# Demo: Table Comparison Engine

This notebook demonstrates how to use the table comparison engine from the core library of Artifact-ML to evaluate a synthetic tabular dataset.

The engine provides tools enabling the quantitative evaluation of distributional similarity between the synthetic and real datasets.

We'll walk through:

1. Loading real and synthetic datasets
2. Setting up the validation engine
3. Computing various comparison metrics
4. Generating visualizations to assess data similarity

## Setup

First, we'll set up our environment and import the necessary libraries.

In [None]:
%matplotlib inline
%load_ext autoreload
%autoreload 2

In [None]:
from pathlib import Path

import pandas as pd
from artifact_core.table_comparison import (
    TableComparisonEngine,
    TableComparisonPlotType,
    TableComparisonScoreCollectionType,
    TableComparisonScoreType,
    TabularDataSpec,
)

## Loading the Data

We'll load both real and synthetic datasets from CSV files. These datasets appear to contain health-related information that we'll analyze and compare.

In [None]:
artifact_core_root = Path().absolute().parent

df_real = pd.read_csv(artifact_core_root / "assets/real.csv")
df_synthetic = pd.read_csv(artifact_core_root / "assets/synthetic.csv")
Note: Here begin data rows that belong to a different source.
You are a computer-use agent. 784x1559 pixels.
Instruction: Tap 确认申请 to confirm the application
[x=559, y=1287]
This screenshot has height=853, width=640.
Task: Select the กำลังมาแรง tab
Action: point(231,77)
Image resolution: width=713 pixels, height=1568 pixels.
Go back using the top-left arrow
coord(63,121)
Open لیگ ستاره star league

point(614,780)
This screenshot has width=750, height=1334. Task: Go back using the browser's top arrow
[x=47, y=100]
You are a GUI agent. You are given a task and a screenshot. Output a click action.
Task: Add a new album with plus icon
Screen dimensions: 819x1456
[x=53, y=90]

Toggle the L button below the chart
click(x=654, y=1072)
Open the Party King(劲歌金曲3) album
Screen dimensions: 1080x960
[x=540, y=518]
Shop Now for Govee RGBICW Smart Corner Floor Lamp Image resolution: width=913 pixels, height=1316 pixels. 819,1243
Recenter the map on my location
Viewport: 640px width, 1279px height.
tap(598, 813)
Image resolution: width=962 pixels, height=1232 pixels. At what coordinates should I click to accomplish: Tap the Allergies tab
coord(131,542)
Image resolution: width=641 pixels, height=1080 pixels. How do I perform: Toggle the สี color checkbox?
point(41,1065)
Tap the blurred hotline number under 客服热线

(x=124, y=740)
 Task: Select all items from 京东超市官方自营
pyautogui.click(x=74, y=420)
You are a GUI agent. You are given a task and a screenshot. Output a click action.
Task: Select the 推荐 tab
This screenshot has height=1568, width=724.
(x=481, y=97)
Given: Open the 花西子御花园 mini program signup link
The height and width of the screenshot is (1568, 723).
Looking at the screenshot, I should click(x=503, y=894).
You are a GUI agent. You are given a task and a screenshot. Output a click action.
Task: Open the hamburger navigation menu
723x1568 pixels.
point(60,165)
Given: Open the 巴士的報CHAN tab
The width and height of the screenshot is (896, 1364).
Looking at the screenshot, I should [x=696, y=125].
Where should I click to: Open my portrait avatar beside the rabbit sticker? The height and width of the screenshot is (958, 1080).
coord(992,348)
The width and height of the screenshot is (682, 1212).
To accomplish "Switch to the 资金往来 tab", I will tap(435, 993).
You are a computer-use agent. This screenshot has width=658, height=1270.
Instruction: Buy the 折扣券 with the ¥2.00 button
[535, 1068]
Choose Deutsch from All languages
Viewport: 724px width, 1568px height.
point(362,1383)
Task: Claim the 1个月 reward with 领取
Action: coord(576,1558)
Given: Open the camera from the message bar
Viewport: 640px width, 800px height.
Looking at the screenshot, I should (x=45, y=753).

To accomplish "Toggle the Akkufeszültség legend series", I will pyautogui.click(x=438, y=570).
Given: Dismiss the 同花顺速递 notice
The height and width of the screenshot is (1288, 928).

Let's examine the real dataset to understand its structure and content:

In [None]:
df_real

## Resource Specification Setup

Before we can compare the datasets, we need to specify which features are continuous and which are categorical.

This information helps the dataset comparison engine apply appropriate comparison metrics for each feature type.

In [None]:
ls_cts_features = ["Age", "RestingBP", "Cholesterol", "MaxHR", "Oldpeak"]

resource_spec = TabularDataSpec.from_df(
    df=df_real,
    ls_cts_features=ls_cts_features,
    ls_cat_features=[feature for feature in df_real.columns if feature not in ls_cts_features],
)

## Initializing the Validation Engine

Now we'll initialize the TableComparisonEngine with our resource specification. This engine will handle all comparison operations between our real and synthetic datasets.

In [None]:
engine = TableComparisonEngine(resource_spec=resource_spec)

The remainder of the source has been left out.